The cases below offer a compelling social portrait of labor and the power relationships that shaped work in the eighteenth and nineteenth centuries. They explore the act of work itself and the Court of Session's role in settling legal issues between laborers, their employers, and the wider community in this period.
|Shaw v. Fleming||1 Aug 1776||Elections, Burgh||This case concerns a disputed election in the burgh of Rutherglen. Different trades (including deacons, masons, and weavers) would meet with members of their industry and submit lists of candidates for the elections, a common election practice of the period. Pursuers George Shaw et al. lodged a complaint against the town council of the burgh of Rutherglen. Apparently the town council adopted a practice of restricting voting to resident masons and wrights, and disallowed non-resident masons and wrights from voting. Shaw et al. alleged that this attempt to disenfranchise the non-resident masons and wrights was unlawful.|
|Houston Stewart Nicolson, Esq v. Mrs Stewart Nicolson||6 Dec 1770||Adultery, Divorce||Houston Sterwart-Nicolson was married to Mrs. Sterwart-Nicolson in 1764. Mr Nicolson having brought an action of divorce against his wife for adultery, supposedly with William Grahame a employee and servant of Sir William Maxwell of Springkell, brother-in-law of the pusuer. Mrs Nicolson made a declaration of her innocence, and she insisted that the pursuer misled the situation and created artful stories about his adultery. She, as the defender, objected to the charges and questioned the competence of the witness that her husband, Mr. Nicolson, presented because all of them were servants of Sir William Maxwell, pursuer's brother-in-law.

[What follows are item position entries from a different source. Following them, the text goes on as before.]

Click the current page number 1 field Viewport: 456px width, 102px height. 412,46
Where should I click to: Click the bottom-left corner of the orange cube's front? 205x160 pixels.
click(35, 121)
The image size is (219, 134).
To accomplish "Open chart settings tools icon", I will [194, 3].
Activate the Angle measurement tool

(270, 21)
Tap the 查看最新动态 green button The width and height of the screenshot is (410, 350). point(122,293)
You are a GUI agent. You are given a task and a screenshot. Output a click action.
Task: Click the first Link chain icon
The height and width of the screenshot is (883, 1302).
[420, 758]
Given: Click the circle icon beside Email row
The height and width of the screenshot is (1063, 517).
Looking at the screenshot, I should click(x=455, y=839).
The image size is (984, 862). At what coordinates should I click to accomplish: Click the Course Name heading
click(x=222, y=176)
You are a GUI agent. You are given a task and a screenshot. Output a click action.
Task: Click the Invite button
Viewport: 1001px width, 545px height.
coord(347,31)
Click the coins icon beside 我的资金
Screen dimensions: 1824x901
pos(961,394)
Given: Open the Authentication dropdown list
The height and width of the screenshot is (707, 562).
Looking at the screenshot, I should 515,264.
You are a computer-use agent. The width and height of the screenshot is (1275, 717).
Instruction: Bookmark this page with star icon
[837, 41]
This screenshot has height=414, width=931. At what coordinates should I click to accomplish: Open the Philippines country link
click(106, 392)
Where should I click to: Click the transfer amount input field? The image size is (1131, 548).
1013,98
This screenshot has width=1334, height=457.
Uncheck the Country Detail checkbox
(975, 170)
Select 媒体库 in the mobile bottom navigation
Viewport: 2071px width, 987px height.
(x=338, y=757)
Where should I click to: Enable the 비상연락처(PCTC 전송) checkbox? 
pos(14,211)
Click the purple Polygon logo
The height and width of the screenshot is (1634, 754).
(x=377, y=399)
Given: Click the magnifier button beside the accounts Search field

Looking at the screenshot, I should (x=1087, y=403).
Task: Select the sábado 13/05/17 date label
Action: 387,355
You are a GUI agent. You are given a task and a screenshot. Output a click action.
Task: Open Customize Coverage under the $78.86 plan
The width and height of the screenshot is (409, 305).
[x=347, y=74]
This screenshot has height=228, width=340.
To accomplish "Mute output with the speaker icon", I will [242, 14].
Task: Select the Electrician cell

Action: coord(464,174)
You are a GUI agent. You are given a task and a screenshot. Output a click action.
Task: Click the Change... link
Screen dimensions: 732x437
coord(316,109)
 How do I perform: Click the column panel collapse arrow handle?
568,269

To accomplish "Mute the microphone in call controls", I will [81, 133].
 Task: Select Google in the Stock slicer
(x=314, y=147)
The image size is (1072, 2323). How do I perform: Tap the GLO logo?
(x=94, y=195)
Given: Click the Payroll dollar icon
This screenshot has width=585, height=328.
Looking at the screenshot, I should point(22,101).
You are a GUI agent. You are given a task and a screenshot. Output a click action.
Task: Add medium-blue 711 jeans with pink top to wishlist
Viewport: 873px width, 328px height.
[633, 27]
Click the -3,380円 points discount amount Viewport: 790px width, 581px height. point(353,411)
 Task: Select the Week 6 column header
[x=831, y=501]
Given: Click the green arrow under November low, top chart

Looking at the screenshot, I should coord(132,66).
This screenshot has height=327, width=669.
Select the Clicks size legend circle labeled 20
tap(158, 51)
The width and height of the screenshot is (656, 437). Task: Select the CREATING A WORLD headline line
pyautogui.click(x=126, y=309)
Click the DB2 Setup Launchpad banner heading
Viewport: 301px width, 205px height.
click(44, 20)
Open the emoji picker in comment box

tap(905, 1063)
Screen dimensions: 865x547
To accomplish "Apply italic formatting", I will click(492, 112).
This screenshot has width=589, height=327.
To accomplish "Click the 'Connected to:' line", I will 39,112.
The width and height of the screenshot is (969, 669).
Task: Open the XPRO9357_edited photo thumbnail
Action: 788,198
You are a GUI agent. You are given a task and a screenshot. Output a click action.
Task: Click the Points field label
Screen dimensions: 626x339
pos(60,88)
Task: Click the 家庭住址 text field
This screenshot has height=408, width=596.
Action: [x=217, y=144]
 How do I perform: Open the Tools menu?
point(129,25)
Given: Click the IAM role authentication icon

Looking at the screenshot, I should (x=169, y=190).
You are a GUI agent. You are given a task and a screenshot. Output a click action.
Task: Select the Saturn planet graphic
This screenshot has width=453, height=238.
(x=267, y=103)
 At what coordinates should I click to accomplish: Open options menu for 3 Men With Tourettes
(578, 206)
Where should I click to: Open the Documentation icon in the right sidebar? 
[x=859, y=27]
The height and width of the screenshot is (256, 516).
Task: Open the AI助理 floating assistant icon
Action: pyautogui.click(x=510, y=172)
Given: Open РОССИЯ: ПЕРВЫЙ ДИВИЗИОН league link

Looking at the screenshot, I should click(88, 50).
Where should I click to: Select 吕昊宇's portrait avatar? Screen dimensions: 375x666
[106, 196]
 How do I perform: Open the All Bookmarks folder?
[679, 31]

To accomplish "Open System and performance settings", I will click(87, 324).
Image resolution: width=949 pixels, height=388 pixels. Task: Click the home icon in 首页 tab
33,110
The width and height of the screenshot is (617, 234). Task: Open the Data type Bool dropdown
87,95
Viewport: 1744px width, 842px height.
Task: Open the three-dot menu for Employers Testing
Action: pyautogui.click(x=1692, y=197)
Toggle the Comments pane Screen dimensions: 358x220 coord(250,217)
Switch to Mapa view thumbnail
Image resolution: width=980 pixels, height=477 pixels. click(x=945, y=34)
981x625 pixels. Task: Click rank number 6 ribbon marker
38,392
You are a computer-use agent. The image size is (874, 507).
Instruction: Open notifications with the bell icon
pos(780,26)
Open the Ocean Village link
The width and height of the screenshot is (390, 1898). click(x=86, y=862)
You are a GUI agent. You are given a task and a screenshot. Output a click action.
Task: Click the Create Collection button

|John Gardner v. Smith and Wardrobe||1775||Tutor and Pupil||John Smith entered into an indenture to be an apprentice to John Gardner, a wright. Smith’s grandfather John Wardrop also was a party to the agreement, having agreed to provide board and washing for his grandson. The agreement had a term of three years and would be enforced by a £5 Sterling penalty if either side failed to perform its obligations. Smith entered into Gardner’s service, but he left the apprenticeship after about a year. Gardiner charged Smith and Wardrop for payment of the £5 Sterling penalty. However, Smith and Wardrop argued that the indenture agreement was void because it lacked a stamp signifying payment of a statutory duty. They also alleged that Gardner had taken up smuggling and was deficient in providing instruction.|
|Maxwell v. Buchanan||8 Mar 1776||Archibald Buchanan, defender, agreed to be an apprentice to Stephen Maxwell, pursuer. An indenture between the two men specified the penalties that Buchanan would pay if he missed work; it also required Maxwell to pay Buchanan a stipend for board. Several years into the indenture, Maxwell accused Buchanan of theft and had him jailed. Buchanan was released on bail and never brought to trial. He then sought either to return to work or to be free of the indenture. Maxwell refused to receive him and raised an action for the contractual penalties, as well as for damages relating to Buchanan’s failure to complete the indenture.|
|Walpoles v. John Walker||10 Mar 1778||Reduction of a Trust Deed, Fraud, Commission of Bankruptcy In England||This case concerns a trust disposition granted by William Alexander to John Walker in September 1775, shortly before an English commission of bankruptcy was awarded against the former. The largest English creditors of William Alexander held mortgages on two Grenada estates jointly owned by him and his brother. They brought an action to have the above-mentioned trust-deed reduced. In January of 1778 Lord Monboddo assoilzied (absolved) the defender. The pursuers petitioned the Court to alter this decision. They argued that the trust was voided by a petition for a sequestration brought before Lord Gardenstone by William Alexander in April 1777. In addition, the pursuers argued that the trust-deed failed under the statutes 1621 (relating to conjunct and confident persons) and 1696 (regarding diligence), "or, at least, that they ought, without hesitation, to be reduced, on the head of fraud, at common law." Regarding this charge of fraud, the pursuers claimed that they had an indisputable claim to the proceeds of the Grenada plantations, but that the Alexander brothers, aided by the defender, went through elaborate lengths to conceal these profits from their creditors. They further accused William Alexander of sending his trunk of papers to Edinburgh, so as to prevent the pursuers from discovering this fraud. The Court altered Lord Monboddo's interlocutor, sustaining the reasons of reduction. William Alexander then petitioned the Court to alter this interlocutor, which it refused. Similarly, the defender petitioned the Court to either allow the trust to subsist in the person of another trustee, or to declare as bona fide his prior actions as trustee.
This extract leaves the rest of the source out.